Couscous Salad With Mint And Feta

Couscous Salad With Mint And Feta

  • Total Time 20m

4 servings

  • 2 cups uncooked large grain couscous
  • 3 tablespoons mayonnaise
  • 3 ounces silken tofu (1/4 block)
  • 1/4 cup Silk Unsweetened soy or almondmilk
  • 1 teaspoon Dijon mustard
  • 2 tablespoons lemon juice or red wine vinegar
  • 1/4 teaspoon salt
  • 4 ounces crumbled feta
  • 1 english cucumber, diced in 1/4-inch pieces
  • 4 small plum tomatoes, cored, seeded and diced
  • 2 green onions, white and green parts, thinly sliced
  • 1/4 cup fresh mint, chopped
  • 1/2 cup flat leaf parsley, chopped
  • salt and pepper to taste


Cook couscous in a large pot of salted water for 10 minutes or until the pasta is done.
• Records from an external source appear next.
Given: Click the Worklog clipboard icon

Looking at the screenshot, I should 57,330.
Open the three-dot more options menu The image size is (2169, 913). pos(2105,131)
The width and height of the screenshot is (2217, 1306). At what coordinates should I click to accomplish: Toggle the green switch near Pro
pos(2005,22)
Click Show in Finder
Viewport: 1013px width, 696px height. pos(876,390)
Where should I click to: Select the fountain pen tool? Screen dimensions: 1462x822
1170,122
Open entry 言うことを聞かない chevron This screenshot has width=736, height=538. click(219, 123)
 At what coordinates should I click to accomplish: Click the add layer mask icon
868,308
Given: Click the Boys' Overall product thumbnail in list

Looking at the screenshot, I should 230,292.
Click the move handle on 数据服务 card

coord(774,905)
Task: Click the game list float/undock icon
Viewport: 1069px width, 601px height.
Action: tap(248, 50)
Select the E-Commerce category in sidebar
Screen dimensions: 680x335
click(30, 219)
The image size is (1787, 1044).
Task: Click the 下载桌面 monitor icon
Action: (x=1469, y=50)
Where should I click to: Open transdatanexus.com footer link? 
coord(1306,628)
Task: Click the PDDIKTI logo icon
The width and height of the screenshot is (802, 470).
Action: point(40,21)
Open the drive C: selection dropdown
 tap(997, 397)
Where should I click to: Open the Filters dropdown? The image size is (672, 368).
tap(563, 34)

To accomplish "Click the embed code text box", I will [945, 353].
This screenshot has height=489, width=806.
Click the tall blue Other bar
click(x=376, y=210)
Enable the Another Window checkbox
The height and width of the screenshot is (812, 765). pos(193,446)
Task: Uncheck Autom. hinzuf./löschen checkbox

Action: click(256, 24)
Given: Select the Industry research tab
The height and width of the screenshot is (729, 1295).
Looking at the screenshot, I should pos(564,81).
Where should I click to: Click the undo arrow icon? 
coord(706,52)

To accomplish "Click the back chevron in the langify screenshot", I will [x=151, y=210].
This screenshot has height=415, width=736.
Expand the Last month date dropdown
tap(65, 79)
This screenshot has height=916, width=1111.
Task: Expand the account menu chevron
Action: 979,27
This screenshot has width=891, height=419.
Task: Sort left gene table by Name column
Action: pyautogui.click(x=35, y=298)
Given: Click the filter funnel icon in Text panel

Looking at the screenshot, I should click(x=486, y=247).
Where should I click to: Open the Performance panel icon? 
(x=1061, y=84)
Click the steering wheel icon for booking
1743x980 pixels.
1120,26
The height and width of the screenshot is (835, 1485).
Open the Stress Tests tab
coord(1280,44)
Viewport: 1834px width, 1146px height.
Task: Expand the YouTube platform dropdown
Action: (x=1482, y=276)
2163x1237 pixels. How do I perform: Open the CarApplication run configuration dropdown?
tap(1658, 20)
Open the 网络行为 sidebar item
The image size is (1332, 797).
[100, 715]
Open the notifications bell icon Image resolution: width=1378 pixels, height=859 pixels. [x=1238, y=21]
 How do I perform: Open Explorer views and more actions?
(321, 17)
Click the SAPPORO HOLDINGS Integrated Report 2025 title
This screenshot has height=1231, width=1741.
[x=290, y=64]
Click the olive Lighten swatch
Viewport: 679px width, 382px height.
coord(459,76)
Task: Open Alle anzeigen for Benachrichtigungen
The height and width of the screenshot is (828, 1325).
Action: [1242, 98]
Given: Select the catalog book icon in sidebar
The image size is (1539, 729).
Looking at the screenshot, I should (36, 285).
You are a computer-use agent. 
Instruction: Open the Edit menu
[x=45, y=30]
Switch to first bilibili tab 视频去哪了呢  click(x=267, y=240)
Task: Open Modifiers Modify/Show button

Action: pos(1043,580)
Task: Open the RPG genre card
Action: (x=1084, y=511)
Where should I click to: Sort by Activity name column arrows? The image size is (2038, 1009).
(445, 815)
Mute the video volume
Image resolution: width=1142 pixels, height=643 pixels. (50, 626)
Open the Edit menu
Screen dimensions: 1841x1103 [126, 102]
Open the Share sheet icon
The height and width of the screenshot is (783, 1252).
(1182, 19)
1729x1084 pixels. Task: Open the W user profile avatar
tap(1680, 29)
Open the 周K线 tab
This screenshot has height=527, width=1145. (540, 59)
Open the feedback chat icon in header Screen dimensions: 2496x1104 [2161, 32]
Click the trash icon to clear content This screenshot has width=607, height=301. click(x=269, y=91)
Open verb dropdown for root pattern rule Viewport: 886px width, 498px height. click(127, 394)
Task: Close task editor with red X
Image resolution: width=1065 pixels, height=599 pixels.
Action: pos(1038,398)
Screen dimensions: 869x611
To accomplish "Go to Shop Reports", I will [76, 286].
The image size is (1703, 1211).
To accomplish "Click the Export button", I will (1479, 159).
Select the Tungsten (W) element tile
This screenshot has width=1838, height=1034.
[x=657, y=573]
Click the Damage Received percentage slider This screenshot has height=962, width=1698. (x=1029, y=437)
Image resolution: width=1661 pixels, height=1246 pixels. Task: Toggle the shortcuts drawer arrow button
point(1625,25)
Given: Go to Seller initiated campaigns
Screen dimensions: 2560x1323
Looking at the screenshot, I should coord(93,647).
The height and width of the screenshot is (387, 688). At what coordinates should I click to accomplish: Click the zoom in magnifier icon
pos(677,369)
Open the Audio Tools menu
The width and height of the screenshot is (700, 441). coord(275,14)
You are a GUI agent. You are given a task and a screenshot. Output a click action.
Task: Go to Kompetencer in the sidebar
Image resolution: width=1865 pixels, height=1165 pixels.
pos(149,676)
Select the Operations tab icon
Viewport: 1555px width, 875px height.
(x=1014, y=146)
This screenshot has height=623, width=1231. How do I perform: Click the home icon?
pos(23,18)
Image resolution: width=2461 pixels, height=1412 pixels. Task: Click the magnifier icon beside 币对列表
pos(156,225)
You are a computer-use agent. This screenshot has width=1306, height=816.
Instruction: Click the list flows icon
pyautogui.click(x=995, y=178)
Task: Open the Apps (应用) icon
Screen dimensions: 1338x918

Drain but do not rinse.

spread couscous on a baking sheet to cool.

in a mini food processor or blender combine mayonnaise, tofu, Silk, mustard, lemon juice, salt and 1 ounce of feta. Process until smooth. Taste and adjust seasonings.

in a medium bowl combine couscous, dressing, cucumber, tomatoes, green onions, mint and parsley. Season with salt, pepper and lemon juice; garnish with feta and extra mint.